We’re not going to get into an argument about grammar, OK? But please understand that one person’s heart may swell at a well-placed whom while another may dangle participles with abandon. Rest assured, God loves you whether you’re a spelling bee champ or if your phone’s autocorrect function has given up on you.
But I invite you to get nerdy with me for a second. Read the following words of Jesus carefully: “The Son of Man is going to be betrayed into the hands of men. They will kill him, and after three days he will rise” (Mark 9:31).
Now go back and put your finger on the comma. When sin came into the world, death came with it. Death was followed by a period. It was The End. The comma, however, changed everything.

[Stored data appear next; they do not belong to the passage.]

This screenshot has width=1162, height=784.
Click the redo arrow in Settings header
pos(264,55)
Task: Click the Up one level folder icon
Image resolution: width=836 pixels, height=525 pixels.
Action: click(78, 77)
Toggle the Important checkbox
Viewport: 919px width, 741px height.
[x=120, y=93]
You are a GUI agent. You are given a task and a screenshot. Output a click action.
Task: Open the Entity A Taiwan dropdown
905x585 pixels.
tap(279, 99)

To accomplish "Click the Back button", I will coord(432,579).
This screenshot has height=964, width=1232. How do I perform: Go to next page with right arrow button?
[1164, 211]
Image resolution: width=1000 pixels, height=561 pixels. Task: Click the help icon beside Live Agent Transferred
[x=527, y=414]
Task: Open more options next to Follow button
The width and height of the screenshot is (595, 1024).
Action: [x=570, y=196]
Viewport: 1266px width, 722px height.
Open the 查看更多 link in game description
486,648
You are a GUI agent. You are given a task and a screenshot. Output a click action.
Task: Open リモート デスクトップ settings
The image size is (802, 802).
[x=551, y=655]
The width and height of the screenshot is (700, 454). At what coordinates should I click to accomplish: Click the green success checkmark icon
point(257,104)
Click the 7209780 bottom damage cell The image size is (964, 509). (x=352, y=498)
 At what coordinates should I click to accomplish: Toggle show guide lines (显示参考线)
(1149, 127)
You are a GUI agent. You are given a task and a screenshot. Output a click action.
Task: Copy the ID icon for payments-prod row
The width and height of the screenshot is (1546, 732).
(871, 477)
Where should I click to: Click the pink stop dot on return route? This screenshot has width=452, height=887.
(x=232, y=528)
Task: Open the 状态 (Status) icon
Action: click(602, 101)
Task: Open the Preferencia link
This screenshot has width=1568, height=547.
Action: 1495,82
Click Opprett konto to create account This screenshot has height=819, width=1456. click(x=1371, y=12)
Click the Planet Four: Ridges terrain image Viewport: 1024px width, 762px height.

The comma meant that although Jesus would be abandoned, crucified, and left to die, it would not be the end. Jesus would use his dying breath to proclaim, “It is finished,” and then he would rise three days later.
The comma changes everything for you too. Your grandma whose memory has been ravaged by old age? Not the end. Your dad’s cancer treatment, which the doctor moved from palliative to hospice care, does not mean the end. The infant whose still body you held in your arms for way too short a time—it’s not the end. And whether you live another 40 years or 40 minutes, you have an eternity with your Savior to look forward to. (And that’s worth ending a sentence with a preposition.)